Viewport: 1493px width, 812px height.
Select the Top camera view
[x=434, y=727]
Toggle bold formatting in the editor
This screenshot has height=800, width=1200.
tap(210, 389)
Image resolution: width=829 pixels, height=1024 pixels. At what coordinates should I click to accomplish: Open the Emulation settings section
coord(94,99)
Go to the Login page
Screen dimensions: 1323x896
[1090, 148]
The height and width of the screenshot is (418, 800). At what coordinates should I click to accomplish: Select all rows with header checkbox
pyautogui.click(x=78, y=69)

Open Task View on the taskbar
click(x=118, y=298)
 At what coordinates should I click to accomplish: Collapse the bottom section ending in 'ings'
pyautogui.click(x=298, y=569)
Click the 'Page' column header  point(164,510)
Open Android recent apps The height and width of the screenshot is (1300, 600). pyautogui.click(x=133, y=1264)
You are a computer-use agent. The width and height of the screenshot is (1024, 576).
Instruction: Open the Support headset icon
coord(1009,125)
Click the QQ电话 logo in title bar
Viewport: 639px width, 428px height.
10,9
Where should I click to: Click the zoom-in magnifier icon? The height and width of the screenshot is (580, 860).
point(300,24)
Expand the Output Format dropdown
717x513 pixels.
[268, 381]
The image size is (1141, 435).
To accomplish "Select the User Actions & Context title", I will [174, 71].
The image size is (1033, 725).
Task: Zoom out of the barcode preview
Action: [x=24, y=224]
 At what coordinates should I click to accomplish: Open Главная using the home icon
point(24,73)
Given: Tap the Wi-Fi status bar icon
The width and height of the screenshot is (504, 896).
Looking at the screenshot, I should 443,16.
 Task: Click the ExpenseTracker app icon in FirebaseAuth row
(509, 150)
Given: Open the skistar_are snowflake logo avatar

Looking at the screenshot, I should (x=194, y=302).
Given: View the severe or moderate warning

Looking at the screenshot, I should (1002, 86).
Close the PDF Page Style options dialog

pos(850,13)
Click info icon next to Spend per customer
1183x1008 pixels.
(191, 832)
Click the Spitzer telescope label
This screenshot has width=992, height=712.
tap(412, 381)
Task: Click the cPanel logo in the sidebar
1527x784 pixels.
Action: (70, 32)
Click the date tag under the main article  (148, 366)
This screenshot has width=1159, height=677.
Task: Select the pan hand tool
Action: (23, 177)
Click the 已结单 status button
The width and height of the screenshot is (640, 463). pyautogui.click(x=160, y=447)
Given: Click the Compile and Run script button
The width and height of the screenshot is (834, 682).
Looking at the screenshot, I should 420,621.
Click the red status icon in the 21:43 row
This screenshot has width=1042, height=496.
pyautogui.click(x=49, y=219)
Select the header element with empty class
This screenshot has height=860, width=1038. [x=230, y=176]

- - - - -

> **TASK STATEMENT**:
All records above must be set down exactly, please.

> **RESULT OF THIS TASK**:
Viewport: 1493px width, 812px height.
Select the Top camera view
[x=434, y=727]
Toggle bold formatting in the editor
This screenshot has height=800, width=1200.
tap(210, 389)
Image resolution: width=829 pixels, height=1024 pixels. At what coordinates should I click to accomplish: Open the Emulation settings section
coord(94,99)
Go to the Login page
Screen dimensions: 1323x896
[1090, 148]
The height and width of the screenshot is (418, 800). At what coordinates should I click to accomplish: Select all rows with header checkbox
pyautogui.click(x=78, y=69)

Open Task View on the taskbar
click(x=118, y=298)
 At what coordinates should I click to accomplish: Collapse the bottom section ending in 'ings'
pyautogui.click(x=298, y=569)
Click the 'Page' column header  point(164,510)
Open Android recent apps The height and width of the screenshot is (1300, 600). pyautogui.click(x=133, y=1264)
You are a computer-use agent. The width and height of the screenshot is (1024, 576).
Instruction: Open the Support headset icon
coord(1009,125)
Click the QQ电话 logo in title bar
Viewport: 639px width, 428px height.
10,9
Where should I click to: Click the zoom-in magnifier icon? The height and width of the screenshot is (580, 860).
point(300,24)
Expand the Output Format dropdown
717x513 pixels.
[268, 381]
The image size is (1141, 435).
To accomplish "Select the User Actions & Context title", I will [174, 71].
The image size is (1033, 725).
Task: Zoom out of the barcode preview
Action: [x=24, y=224]
 At what coordinates should I click to accomplish: Open Главная using the home icon
point(24,73)
Given: Tap the Wi-Fi status bar icon
The width and height of the screenshot is (504, 896).
Looking at the screenshot, I should 443,16.
 Task: Click the ExpenseTracker app icon in FirebaseAuth row
(509, 150)
Given: Open the skistar_are snowflake logo avatar

Looking at the screenshot, I should (x=194, y=302).
Given: View the severe or moderate warning

Looking at the screenshot, I should (1002, 86).
Close the PDF Page Style options dialog

pos(850,13)
Click info icon next to Spend per customer
1183x1008 pixels.
(191, 832)
Click the Spitzer telescope label
This screenshot has width=992, height=712.
tap(412, 381)
Task: Click the cPanel logo in the sidebar
1527x784 pixels.
Action: (70, 32)
Click the date tag under the main article  (148, 366)
This screenshot has width=1159, height=677.
Task: Select the pan hand tool
Action: (23, 177)
Click the 已结单 status button
The width and height of the screenshot is (640, 463). pyautogui.click(x=160, y=447)
Given: Click the Compile and Run script button
The width and height of the screenshot is (834, 682).
Looking at the screenshot, I should 420,621.
Click the red status icon in the 21:43 row
This screenshot has width=1042, height=496.
pyautogui.click(x=49, y=219)
Select the header element with empty class
This screenshot has height=860, width=1038. [x=230, y=176]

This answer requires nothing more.